======== Recorded information

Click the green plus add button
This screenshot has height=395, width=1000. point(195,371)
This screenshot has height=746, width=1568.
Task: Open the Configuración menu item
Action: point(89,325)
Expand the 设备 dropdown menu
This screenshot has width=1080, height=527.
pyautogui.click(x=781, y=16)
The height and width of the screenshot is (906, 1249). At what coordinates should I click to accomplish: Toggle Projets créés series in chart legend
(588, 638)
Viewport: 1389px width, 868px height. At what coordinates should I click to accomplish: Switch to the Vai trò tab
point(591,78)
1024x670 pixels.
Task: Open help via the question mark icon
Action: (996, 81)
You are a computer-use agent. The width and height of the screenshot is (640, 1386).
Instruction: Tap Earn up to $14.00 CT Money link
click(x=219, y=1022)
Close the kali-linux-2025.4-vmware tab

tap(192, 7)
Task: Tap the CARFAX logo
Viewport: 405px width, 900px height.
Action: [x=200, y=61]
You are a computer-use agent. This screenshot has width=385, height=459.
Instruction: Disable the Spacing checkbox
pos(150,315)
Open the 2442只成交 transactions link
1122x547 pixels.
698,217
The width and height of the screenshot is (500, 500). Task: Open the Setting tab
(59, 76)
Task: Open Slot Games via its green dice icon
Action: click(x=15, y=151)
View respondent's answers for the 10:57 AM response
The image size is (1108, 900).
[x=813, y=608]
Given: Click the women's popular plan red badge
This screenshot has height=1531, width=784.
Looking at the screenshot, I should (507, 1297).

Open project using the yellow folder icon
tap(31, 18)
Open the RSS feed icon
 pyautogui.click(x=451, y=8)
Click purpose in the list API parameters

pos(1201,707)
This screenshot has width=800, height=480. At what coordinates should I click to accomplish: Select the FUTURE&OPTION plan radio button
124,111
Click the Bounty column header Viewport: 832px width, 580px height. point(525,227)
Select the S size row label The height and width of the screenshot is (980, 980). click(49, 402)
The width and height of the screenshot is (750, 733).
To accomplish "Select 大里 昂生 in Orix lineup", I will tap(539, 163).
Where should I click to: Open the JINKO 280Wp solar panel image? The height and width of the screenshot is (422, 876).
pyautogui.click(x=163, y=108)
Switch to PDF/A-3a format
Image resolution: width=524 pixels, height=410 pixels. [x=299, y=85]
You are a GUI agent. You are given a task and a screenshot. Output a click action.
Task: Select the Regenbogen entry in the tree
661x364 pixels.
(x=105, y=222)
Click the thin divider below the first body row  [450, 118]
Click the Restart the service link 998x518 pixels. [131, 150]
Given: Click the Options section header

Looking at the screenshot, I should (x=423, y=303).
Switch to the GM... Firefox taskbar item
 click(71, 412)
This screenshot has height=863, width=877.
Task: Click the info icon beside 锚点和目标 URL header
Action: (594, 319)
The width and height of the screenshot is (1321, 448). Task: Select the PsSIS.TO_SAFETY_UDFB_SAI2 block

================

• Prompt
Scan the records above line by line, counting those where the word "computer" appears, and give the count alone.

• Solution
2